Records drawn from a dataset
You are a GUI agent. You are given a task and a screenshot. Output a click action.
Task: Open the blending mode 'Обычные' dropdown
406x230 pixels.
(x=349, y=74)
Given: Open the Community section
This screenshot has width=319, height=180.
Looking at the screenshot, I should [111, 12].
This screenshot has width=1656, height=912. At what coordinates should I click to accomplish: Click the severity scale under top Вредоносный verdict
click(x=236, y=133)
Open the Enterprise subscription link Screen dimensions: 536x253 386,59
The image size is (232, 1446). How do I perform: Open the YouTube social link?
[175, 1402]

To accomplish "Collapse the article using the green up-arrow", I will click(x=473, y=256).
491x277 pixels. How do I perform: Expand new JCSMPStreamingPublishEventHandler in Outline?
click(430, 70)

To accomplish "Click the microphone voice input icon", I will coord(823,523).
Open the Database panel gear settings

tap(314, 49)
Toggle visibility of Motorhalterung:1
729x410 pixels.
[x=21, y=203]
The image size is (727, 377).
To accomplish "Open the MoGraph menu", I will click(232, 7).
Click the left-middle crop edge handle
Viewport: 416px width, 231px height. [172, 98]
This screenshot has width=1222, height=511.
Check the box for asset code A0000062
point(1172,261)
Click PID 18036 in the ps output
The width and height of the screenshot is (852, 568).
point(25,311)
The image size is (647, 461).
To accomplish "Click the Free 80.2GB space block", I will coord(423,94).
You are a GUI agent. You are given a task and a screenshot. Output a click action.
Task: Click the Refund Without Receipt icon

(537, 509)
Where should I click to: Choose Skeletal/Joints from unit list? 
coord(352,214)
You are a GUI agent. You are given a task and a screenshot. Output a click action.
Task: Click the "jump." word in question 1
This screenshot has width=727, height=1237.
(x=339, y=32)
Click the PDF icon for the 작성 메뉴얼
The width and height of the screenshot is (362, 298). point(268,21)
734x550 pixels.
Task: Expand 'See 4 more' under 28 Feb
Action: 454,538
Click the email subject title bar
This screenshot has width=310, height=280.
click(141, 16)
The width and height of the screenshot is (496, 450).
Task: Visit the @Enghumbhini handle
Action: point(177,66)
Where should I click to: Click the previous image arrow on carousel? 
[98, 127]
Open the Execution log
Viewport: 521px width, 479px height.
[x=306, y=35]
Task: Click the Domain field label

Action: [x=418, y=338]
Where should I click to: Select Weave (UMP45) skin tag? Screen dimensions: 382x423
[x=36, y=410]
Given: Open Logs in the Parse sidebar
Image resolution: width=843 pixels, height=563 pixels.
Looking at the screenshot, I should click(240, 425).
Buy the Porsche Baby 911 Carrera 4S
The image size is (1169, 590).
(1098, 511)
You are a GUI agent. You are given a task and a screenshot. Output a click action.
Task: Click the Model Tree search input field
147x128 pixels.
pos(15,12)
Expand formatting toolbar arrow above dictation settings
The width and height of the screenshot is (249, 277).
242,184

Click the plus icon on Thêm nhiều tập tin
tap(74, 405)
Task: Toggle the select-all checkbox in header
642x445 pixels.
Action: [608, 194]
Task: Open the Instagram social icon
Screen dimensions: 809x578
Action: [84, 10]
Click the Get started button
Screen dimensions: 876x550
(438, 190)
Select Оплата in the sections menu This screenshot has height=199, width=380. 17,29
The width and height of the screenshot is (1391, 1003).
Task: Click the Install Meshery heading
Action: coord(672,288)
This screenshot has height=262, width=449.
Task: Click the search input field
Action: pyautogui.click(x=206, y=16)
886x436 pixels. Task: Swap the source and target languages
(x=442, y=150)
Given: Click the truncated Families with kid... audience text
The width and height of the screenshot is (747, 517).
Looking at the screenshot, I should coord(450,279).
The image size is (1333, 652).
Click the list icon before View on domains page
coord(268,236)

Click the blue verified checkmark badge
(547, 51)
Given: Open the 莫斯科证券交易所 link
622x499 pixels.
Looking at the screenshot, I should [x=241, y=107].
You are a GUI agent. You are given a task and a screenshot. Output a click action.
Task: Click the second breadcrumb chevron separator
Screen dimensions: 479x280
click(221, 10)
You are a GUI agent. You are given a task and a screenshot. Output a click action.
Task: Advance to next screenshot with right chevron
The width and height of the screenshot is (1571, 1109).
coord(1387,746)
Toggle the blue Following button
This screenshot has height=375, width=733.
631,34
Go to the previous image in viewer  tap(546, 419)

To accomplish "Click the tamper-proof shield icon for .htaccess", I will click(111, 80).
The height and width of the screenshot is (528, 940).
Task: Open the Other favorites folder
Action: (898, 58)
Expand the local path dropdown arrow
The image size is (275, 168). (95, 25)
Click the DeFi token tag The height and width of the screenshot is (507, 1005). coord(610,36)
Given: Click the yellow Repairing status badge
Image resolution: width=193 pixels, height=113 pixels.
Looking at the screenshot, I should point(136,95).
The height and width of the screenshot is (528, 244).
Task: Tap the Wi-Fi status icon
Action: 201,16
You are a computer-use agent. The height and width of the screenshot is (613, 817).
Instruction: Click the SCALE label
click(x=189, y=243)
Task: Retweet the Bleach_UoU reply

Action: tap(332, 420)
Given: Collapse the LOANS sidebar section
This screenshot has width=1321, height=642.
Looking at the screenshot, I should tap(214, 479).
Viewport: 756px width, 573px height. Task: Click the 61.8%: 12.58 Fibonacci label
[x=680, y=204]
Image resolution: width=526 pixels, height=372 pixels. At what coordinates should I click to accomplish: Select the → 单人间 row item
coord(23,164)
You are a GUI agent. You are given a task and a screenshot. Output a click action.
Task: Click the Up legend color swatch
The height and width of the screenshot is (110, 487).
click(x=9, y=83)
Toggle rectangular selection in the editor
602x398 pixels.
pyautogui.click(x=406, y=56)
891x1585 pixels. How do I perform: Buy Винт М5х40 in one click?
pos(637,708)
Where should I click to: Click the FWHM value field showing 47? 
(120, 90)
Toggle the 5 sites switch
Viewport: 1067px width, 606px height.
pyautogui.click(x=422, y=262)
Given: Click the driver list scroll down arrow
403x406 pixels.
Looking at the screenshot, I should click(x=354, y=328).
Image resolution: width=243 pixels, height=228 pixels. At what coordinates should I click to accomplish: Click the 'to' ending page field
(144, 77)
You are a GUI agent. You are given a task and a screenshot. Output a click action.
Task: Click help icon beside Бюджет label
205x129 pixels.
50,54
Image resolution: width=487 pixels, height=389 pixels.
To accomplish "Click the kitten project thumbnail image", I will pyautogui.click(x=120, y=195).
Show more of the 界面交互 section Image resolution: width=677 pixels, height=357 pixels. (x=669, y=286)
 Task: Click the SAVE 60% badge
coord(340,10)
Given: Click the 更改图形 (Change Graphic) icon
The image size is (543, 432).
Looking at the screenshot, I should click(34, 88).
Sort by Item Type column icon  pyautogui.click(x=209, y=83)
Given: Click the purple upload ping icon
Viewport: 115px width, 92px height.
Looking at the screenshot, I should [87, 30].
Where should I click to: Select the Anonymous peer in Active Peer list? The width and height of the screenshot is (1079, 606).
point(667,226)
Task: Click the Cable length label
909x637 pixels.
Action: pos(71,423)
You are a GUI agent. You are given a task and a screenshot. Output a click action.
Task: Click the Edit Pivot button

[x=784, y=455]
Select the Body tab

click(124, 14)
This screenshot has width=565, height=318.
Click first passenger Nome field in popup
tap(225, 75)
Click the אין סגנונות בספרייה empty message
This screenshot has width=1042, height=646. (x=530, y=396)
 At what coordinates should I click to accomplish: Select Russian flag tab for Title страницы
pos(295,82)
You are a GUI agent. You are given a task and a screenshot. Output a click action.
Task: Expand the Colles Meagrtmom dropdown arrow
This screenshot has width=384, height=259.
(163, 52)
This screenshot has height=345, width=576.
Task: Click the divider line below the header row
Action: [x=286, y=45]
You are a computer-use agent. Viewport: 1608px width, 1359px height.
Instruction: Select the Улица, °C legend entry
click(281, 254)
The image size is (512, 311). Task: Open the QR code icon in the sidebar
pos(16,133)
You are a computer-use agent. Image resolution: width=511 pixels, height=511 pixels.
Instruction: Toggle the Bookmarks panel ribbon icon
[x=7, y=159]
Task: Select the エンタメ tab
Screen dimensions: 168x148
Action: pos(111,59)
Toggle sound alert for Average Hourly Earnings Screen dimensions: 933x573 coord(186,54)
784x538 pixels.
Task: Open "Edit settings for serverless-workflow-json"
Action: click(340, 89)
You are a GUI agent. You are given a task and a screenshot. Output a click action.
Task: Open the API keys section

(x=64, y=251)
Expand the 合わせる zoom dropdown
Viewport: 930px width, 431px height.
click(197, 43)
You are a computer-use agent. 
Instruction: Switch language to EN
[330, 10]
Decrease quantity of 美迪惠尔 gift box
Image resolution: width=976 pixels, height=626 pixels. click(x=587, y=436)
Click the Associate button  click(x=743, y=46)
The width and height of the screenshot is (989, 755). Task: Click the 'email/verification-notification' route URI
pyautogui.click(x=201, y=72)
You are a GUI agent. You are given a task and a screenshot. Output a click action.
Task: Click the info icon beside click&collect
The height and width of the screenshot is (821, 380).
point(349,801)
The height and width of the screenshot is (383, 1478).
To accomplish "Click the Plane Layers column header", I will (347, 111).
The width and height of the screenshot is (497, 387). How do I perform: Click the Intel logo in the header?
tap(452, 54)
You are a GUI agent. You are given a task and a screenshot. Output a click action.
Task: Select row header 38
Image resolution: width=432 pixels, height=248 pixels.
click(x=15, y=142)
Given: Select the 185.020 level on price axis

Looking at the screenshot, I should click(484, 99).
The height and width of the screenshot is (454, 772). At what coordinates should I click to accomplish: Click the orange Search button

Brief: For this exercise, please output exactly the lines above starting at the line with "Click the list" and ending at the line with "Task: Click the Up legend color swatch", ends included.

Written response:
Click the list icon before View on domains page
coord(268,236)

Click the blue verified checkmark badge
(547, 51)
Given: Open the 莫斯科证券交易所 link
622x499 pixels.
Looking at the screenshot, I should [x=241, y=107].
You are a GUI agent. You are given a task and a screenshot. Output a click action.
Task: Click the second breadcrumb chevron separator
Screen dimensions: 479x280
click(221, 10)
You are a GUI agent. You are given a task and a screenshot. Output a click action.
Task: Advance to next screenshot with right chevron
The width and height of the screenshot is (1571, 1109).
coord(1387,746)
Toggle the blue Following button
This screenshot has height=375, width=733.
631,34
Go to the previous image in viewer  tap(546, 419)

To accomplish "Click the tamper-proof shield icon for .htaccess", I will click(111, 80).
The height and width of the screenshot is (528, 940).
Task: Open the Other favorites folder
Action: (898, 58)
Expand the local path dropdown arrow
The image size is (275, 168). (95, 25)
Click the DeFi token tag The height and width of the screenshot is (507, 1005). coord(610,36)
Given: Click the yellow Repairing status badge
Image resolution: width=193 pixels, height=113 pixels.
Looking at the screenshot, I should point(136,95).
The height and width of the screenshot is (528, 244).
Task: Tap the Wi-Fi status icon
Action: 201,16
You are a computer-use agent. The height and width of the screenshot is (613, 817).
Instruction: Click the SCALE label
click(x=189, y=243)
Task: Retweet the Bleach_UoU reply

Action: tap(332, 420)
Given: Collapse the LOANS sidebar section
This screenshot has width=1321, height=642.
Looking at the screenshot, I should tap(214, 479).
Viewport: 756px width, 573px height. Task: Click the 61.8%: 12.58 Fibonacci label
[x=680, y=204]
Image resolution: width=526 pixels, height=372 pixels. At what coordinates should I click to accomplish: Select the → 单人间 row item
coord(23,164)
You are a GUI agent. You are given a task and a screenshot. Output a click action.
Task: Click the Up legend color swatch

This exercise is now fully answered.